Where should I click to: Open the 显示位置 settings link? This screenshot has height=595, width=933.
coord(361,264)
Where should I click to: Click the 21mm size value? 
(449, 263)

* * *

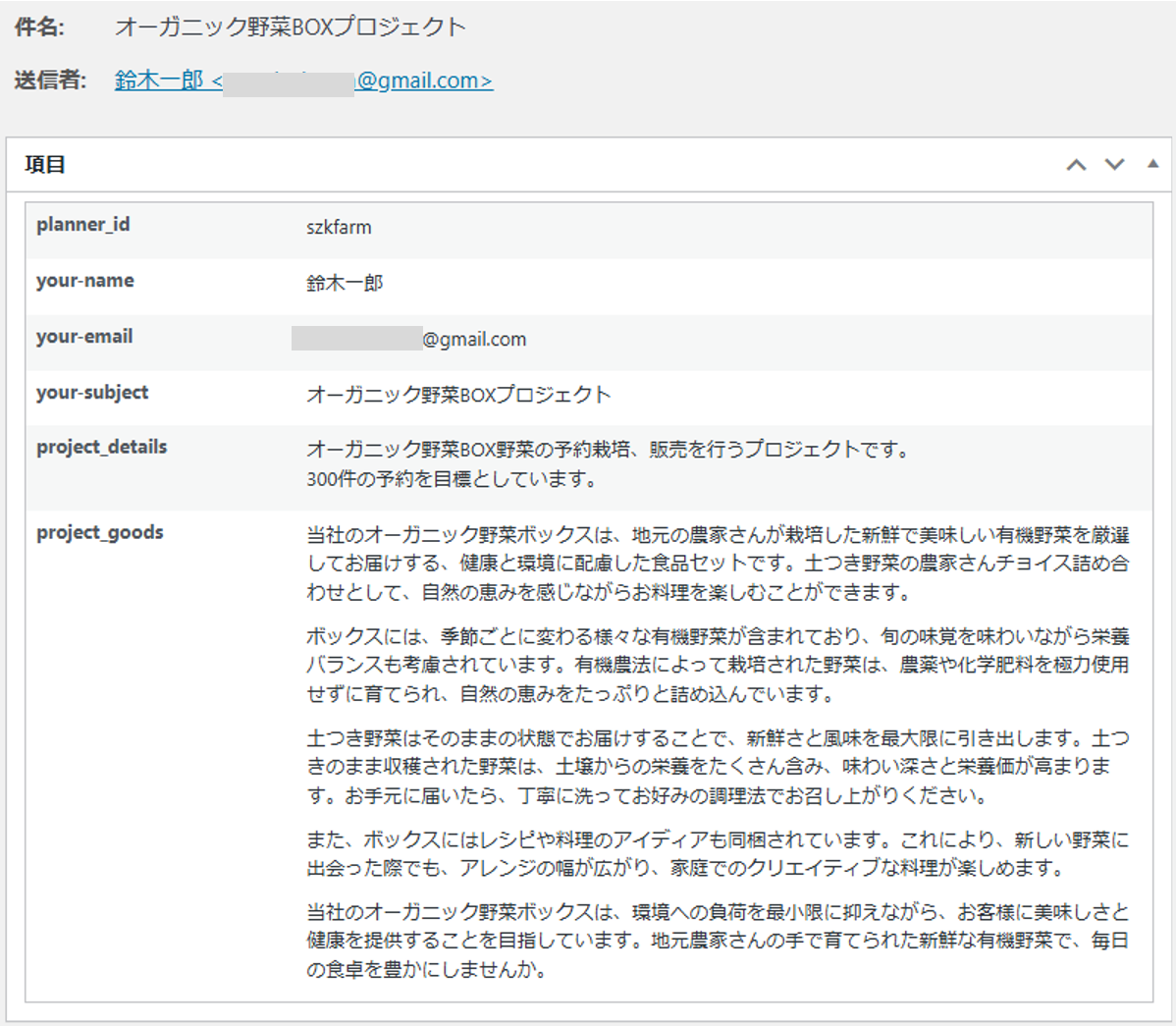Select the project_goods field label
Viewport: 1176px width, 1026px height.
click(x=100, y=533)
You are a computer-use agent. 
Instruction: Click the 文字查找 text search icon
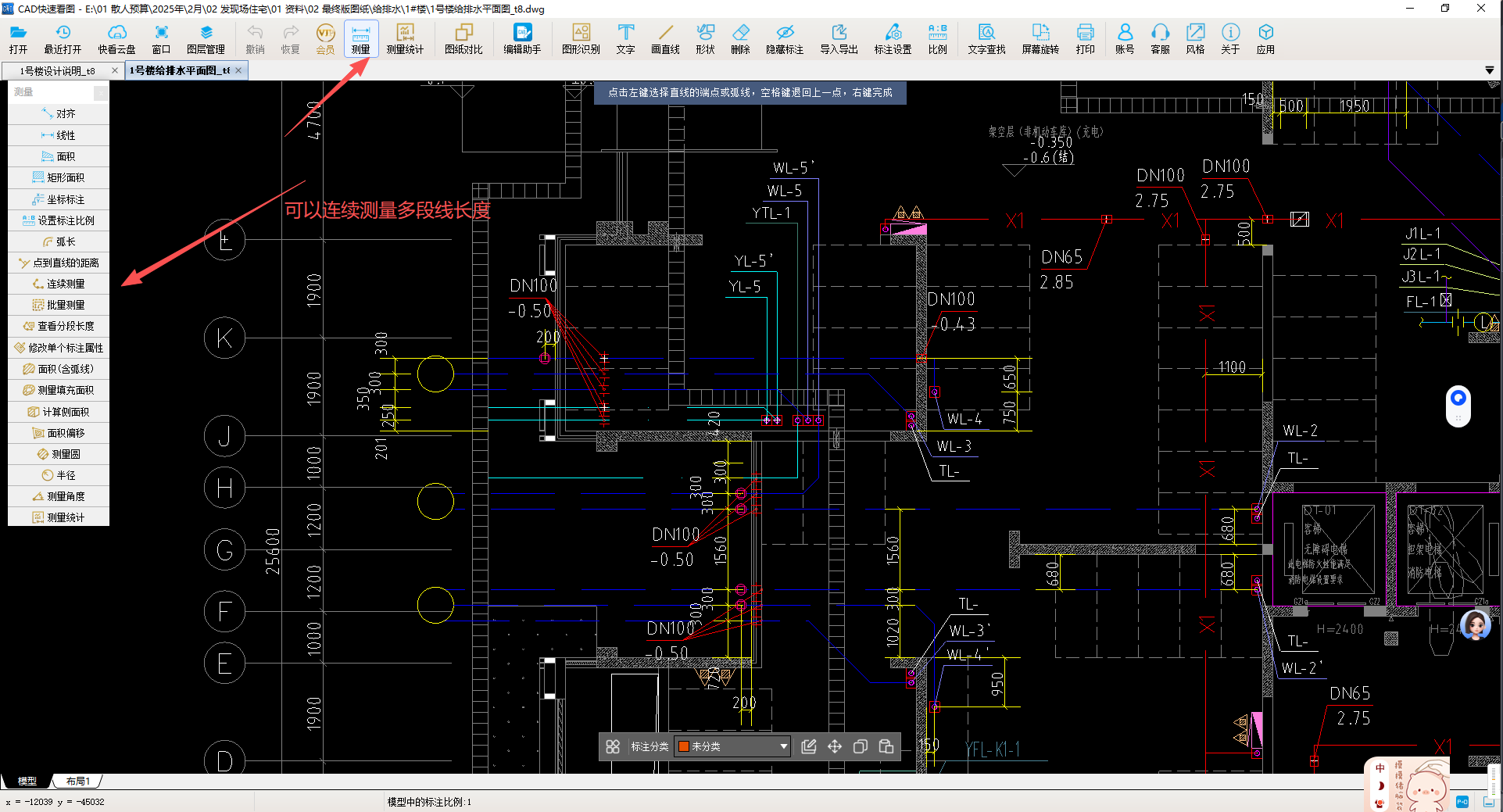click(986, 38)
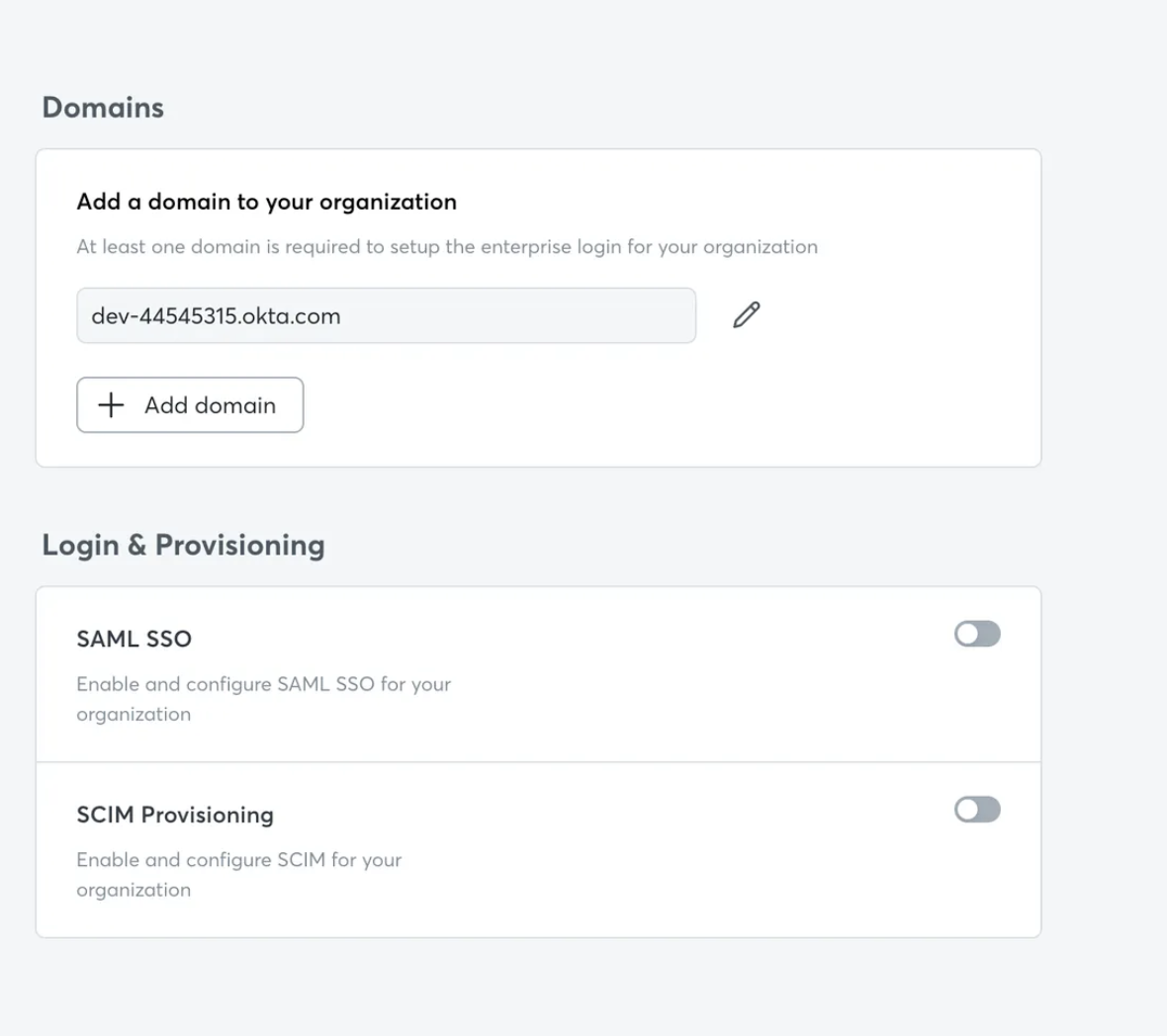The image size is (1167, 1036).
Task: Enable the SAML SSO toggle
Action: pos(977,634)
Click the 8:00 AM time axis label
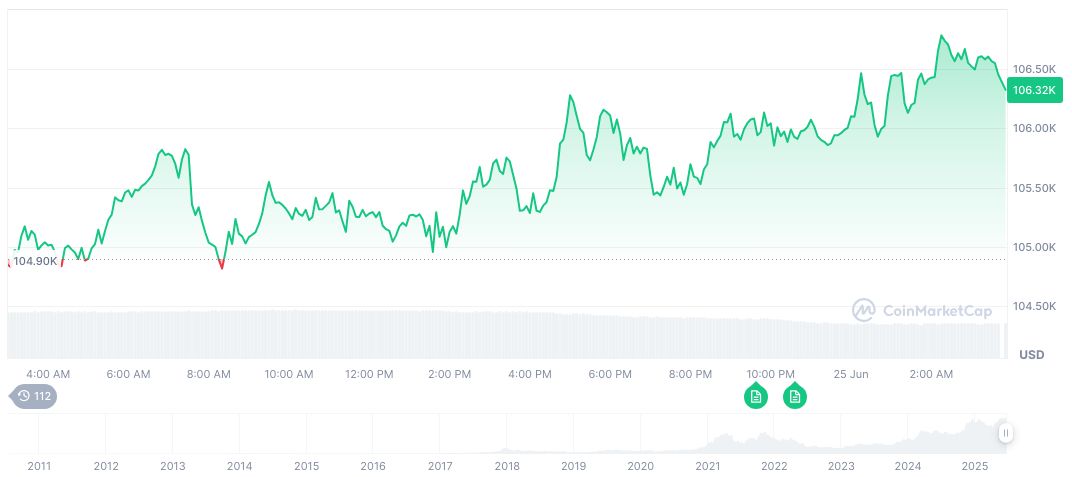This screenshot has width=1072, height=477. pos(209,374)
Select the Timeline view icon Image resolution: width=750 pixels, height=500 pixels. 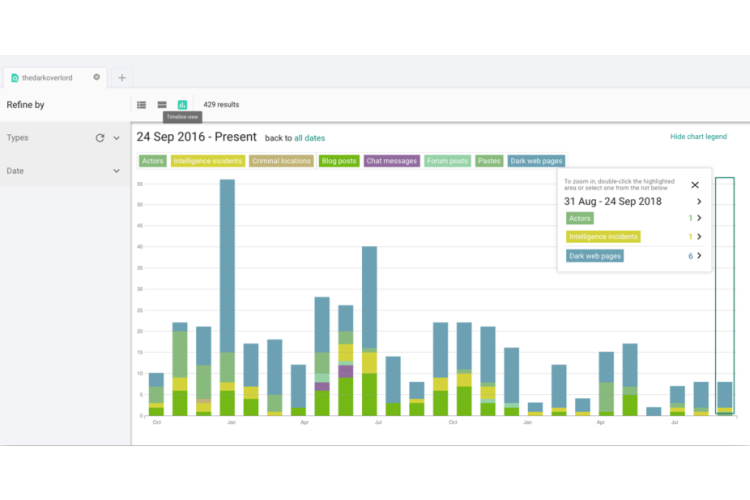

EXERCISE REQUIREMENTS >>
Word for word, repeat the lines above from the one with "Instruction: Click the 文字查找 text search icon" through the one with "Select the Timeline", and nothing beyond them. Omit the pictures.

SOLUTION TO THIS EXERCISE >>
Instruction: Click the 文字查找 text search icon
click(986, 38)
The image size is (1167, 1036).
Task: Enable the SAML SSO toggle
Action: pos(977,634)
Click the 8:00 AM time axis label
This screenshot has width=1072, height=477. pos(209,374)
Select the Timeline view icon Image resolution: width=750 pixels, height=500 pixels. 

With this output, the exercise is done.